[Records from a data collection]

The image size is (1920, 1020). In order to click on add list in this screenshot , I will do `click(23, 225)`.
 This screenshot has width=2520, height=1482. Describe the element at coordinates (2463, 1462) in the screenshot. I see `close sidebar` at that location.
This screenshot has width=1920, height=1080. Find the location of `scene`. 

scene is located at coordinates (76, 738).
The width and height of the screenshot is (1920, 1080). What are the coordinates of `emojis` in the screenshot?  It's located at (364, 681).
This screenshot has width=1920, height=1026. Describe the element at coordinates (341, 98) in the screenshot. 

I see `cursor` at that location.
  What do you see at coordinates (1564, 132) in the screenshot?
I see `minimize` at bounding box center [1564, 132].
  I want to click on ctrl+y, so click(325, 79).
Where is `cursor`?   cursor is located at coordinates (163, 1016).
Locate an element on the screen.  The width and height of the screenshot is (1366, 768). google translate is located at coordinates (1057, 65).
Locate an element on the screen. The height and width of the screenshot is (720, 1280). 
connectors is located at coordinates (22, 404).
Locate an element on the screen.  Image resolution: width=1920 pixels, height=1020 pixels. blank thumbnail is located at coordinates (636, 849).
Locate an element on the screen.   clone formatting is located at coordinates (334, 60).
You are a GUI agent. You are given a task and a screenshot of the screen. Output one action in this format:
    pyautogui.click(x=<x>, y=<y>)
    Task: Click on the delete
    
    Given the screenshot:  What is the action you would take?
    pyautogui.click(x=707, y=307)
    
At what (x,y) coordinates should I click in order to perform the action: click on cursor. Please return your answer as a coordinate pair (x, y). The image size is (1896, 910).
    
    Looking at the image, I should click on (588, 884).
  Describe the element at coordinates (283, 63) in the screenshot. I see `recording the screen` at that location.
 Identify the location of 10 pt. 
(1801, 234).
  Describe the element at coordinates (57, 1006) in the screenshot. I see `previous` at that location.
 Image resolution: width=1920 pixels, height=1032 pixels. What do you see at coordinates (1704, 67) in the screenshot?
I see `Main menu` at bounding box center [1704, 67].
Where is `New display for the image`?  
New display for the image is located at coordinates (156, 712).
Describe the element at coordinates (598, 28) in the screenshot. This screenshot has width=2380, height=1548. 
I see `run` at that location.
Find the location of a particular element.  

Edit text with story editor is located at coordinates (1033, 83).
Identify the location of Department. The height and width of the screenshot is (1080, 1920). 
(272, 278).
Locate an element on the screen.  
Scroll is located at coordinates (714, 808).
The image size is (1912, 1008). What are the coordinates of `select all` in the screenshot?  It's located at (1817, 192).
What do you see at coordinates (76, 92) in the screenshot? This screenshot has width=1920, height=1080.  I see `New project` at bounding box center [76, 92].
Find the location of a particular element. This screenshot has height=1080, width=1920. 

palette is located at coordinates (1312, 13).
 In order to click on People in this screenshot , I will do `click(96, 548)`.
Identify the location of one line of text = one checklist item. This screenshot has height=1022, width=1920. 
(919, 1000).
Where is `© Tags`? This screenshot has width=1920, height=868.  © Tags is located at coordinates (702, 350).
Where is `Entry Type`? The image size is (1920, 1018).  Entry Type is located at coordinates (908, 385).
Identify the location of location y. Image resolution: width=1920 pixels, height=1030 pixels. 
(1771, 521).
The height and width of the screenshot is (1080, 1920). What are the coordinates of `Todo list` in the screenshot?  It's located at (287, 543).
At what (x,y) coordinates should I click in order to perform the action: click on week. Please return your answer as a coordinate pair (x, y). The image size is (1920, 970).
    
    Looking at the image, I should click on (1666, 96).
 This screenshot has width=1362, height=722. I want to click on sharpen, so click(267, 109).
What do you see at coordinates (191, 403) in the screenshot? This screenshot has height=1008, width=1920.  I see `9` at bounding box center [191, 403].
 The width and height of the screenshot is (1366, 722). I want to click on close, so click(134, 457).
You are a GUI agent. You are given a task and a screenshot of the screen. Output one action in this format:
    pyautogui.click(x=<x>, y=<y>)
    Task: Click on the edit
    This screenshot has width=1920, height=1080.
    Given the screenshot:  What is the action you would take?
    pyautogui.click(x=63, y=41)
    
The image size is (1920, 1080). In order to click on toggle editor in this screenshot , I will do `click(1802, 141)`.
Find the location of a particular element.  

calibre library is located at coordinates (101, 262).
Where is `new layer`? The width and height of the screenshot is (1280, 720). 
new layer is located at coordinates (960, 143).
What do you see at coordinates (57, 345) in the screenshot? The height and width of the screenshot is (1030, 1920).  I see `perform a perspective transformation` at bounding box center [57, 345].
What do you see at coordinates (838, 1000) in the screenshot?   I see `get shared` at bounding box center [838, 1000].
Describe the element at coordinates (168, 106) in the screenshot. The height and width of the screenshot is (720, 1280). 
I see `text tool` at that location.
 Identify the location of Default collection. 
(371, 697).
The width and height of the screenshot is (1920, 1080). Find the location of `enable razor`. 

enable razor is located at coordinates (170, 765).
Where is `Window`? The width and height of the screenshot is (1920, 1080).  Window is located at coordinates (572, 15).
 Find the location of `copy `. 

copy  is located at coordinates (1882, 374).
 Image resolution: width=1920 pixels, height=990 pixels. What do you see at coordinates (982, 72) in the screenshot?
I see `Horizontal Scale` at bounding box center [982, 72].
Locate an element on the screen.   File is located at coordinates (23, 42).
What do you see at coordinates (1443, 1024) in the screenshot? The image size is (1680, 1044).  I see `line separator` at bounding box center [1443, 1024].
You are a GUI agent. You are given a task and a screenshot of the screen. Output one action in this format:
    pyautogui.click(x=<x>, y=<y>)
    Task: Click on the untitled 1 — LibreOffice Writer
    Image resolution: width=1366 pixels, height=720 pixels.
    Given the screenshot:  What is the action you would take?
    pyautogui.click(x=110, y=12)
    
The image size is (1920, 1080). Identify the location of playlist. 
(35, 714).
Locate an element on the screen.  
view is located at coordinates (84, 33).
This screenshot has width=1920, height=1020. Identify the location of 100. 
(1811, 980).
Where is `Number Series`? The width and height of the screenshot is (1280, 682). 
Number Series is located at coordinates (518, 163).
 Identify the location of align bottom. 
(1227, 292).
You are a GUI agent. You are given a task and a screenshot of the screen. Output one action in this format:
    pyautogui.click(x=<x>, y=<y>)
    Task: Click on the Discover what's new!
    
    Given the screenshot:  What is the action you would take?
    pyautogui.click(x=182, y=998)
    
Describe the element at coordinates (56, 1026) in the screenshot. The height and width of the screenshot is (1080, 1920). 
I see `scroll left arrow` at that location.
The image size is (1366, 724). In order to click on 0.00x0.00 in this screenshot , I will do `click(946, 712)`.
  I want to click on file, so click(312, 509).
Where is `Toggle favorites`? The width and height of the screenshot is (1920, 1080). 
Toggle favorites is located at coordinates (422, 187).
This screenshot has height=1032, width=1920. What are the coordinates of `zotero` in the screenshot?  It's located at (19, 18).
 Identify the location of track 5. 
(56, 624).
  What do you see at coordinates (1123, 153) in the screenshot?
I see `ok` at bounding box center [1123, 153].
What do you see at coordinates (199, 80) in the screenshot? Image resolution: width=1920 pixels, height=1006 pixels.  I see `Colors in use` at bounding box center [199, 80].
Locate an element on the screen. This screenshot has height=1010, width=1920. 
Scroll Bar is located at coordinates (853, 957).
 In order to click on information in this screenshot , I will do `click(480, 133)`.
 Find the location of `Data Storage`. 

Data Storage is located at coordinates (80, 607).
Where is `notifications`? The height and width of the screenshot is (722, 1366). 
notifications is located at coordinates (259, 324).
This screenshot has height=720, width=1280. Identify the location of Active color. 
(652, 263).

## Exercise
Reproduce the lines above exactly.

## The answer
The image size is (1920, 1020). In order to click on add list in this screenshot , I will do `click(23, 225)`.
 This screenshot has width=2520, height=1482. Describe the element at coordinates (2463, 1462) in the screenshot. I see `close sidebar` at that location.
This screenshot has width=1920, height=1080. Find the location of `scene`. 

scene is located at coordinates (76, 738).
The width and height of the screenshot is (1920, 1080). What are the coordinates of `emojis` in the screenshot?  It's located at (364, 681).
This screenshot has width=1920, height=1026. Describe the element at coordinates (341, 98) in the screenshot. 

I see `cursor` at that location.
  What do you see at coordinates (1564, 132) in the screenshot?
I see `minimize` at bounding box center [1564, 132].
  I want to click on ctrl+y, so click(325, 79).
Where is `cursor`?   cursor is located at coordinates (163, 1016).
Locate an element on the screen.  The width and height of the screenshot is (1366, 768). google translate is located at coordinates (1057, 65).
Locate an element on the screen. The height and width of the screenshot is (720, 1280). 
connectors is located at coordinates (22, 404).
Locate an element on the screen.  Image resolution: width=1920 pixels, height=1020 pixels. blank thumbnail is located at coordinates (636, 849).
Locate an element on the screen.   clone formatting is located at coordinates (334, 60).
You are a GUI agent. You are given a task and a screenshot of the screen. Output one action in this format:
    pyautogui.click(x=<x>, y=<y>)
    Task: Click on the delete
    
    Given the screenshot:  What is the action you would take?
    pyautogui.click(x=707, y=307)
    
At what (x,y) coordinates should I click in order to perform the action: click on cursor. Please return your answer as a coordinate pair (x, y). The image size is (1896, 910).
    
    Looking at the image, I should click on (588, 884).
  Describe the element at coordinates (283, 63) in the screenshot. I see `recording the screen` at that location.
 Identify the location of 10 pt. 
(1801, 234).
  Describe the element at coordinates (57, 1006) in the screenshot. I see `previous` at that location.
 Image resolution: width=1920 pixels, height=1032 pixels. What do you see at coordinates (1704, 67) in the screenshot?
I see `Main menu` at bounding box center [1704, 67].
Where is `New display for the image`?  
New display for the image is located at coordinates (156, 712).
Describe the element at coordinates (598, 28) in the screenshot. This screenshot has width=2380, height=1548. 
I see `run` at that location.
Find the location of a particular element.  

Edit text with story editor is located at coordinates (1033, 83).
Identify the location of Department. The height and width of the screenshot is (1080, 1920). 
(272, 278).
Locate an element on the screen.  
Scroll is located at coordinates (714, 808).
The image size is (1912, 1008). What are the coordinates of `select all` in the screenshot?  It's located at (1817, 192).
What do you see at coordinates (76, 92) in the screenshot? This screenshot has width=1920, height=1080.  I see `New project` at bounding box center [76, 92].
Find the location of a particular element. This screenshot has height=1080, width=1920. 

palette is located at coordinates (1312, 13).
 In order to click on People in this screenshot , I will do `click(96, 548)`.
Identify the location of one line of text = one checklist item. This screenshot has height=1022, width=1920. 
(919, 1000).
Where is `© Tags`? This screenshot has width=1920, height=868.  © Tags is located at coordinates (702, 350).
Where is `Entry Type`? The image size is (1920, 1018).  Entry Type is located at coordinates (908, 385).
Identify the location of location y. Image resolution: width=1920 pixels, height=1030 pixels. 
(1771, 521).
The height and width of the screenshot is (1080, 1920). What are the coordinates of `Todo list` in the screenshot?  It's located at (287, 543).
At what (x,y) coordinates should I click in order to perform the action: click on week. Please return your answer as a coordinate pair (x, y). The image size is (1920, 970).
    
    Looking at the image, I should click on (1666, 96).
 This screenshot has width=1362, height=722. I want to click on sharpen, so click(267, 109).
What do you see at coordinates (191, 403) in the screenshot? This screenshot has height=1008, width=1920.  I see `9` at bounding box center [191, 403].
 The width and height of the screenshot is (1366, 722). I want to click on close, so click(134, 457).
You are a GUI agent. You are given a task and a screenshot of the screen. Output one action in this format:
    pyautogui.click(x=<x>, y=<y>)
    Task: Click on the edit
    This screenshot has width=1920, height=1080.
    Given the screenshot:  What is the action you would take?
    pyautogui.click(x=63, y=41)
    
The image size is (1920, 1080). In order to click on toggle editor in this screenshot , I will do `click(1802, 141)`.
Find the location of a particular element.  

calibre library is located at coordinates (101, 262).
Where is `new layer`? The width and height of the screenshot is (1280, 720). 
new layer is located at coordinates (960, 143).
What do you see at coordinates (57, 345) in the screenshot? The height and width of the screenshot is (1030, 1920).  I see `perform a perspective transformation` at bounding box center [57, 345].
What do you see at coordinates (838, 1000) in the screenshot?   I see `get shared` at bounding box center [838, 1000].
Describe the element at coordinates (168, 106) in the screenshot. The height and width of the screenshot is (720, 1280). 
I see `text tool` at that location.
 Identify the location of Default collection. 
(371, 697).
The width and height of the screenshot is (1920, 1080). Find the location of `enable razor`. 

enable razor is located at coordinates (170, 765).
Where is `Window`? The width and height of the screenshot is (1920, 1080).  Window is located at coordinates (572, 15).
 Find the location of `copy `. 

copy  is located at coordinates (1882, 374).
 Image resolution: width=1920 pixels, height=990 pixels. What do you see at coordinates (982, 72) in the screenshot?
I see `Horizontal Scale` at bounding box center [982, 72].
Locate an element on the screen.   File is located at coordinates (23, 42).
What do you see at coordinates (1443, 1024) in the screenshot? The image size is (1680, 1044).  I see `line separator` at bounding box center [1443, 1024].
You are a GUI agent. You are given a task and a screenshot of the screen. Output one action in this format:
    pyautogui.click(x=<x>, y=<y>)
    Task: Click on the untitled 1 — LibreOffice Writer
    Image resolution: width=1366 pixels, height=720 pixels.
    Given the screenshot:  What is the action you would take?
    pyautogui.click(x=110, y=12)
    
The image size is (1920, 1080). Identify the location of playlist. 
(35, 714).
Locate an element on the screen.  
view is located at coordinates (84, 33).
This screenshot has width=1920, height=1020. Identify the location of 100. 
(1811, 980).
Where is `Number Series`? The width and height of the screenshot is (1280, 682). 
Number Series is located at coordinates (518, 163).
 Identify the location of align bottom. 
(1227, 292).
You are a GUI agent. You are given a task and a screenshot of the screen. Output one action in this format:
    pyautogui.click(x=<x>, y=<y>)
    Task: Click on the Discover what's new!
    
    Given the screenshot:  What is the action you would take?
    pyautogui.click(x=182, y=998)
    
Describe the element at coordinates (56, 1026) in the screenshot. The height and width of the screenshot is (1080, 1920). 
I see `scroll left arrow` at that location.
The image size is (1366, 724). In order to click on 0.00x0.00 in this screenshot , I will do `click(946, 712)`.
  I want to click on file, so click(312, 509).
Where is `Toggle favorites`? The width and height of the screenshot is (1920, 1080). 
Toggle favorites is located at coordinates (422, 187).
This screenshot has height=1032, width=1920. What are the coordinates of `zotero` in the screenshot?  It's located at (19, 18).
 Identify the location of track 5. 
(56, 624).
  What do you see at coordinates (1123, 153) in the screenshot?
I see `ok` at bounding box center [1123, 153].
What do you see at coordinates (199, 80) in the screenshot? Image resolution: width=1920 pixels, height=1006 pixels.  I see `Colors in use` at bounding box center [199, 80].
Locate an element on the screen. This screenshot has height=1010, width=1920. 
Scroll Bar is located at coordinates (853, 957).
 In order to click on information in this screenshot , I will do `click(480, 133)`.
 Find the location of `Data Storage`. 

Data Storage is located at coordinates (80, 607).
Where is `notifications`? The height and width of the screenshot is (722, 1366). 
notifications is located at coordinates (259, 324).
This screenshot has height=720, width=1280. Identify the location of Active color. 
(652, 263).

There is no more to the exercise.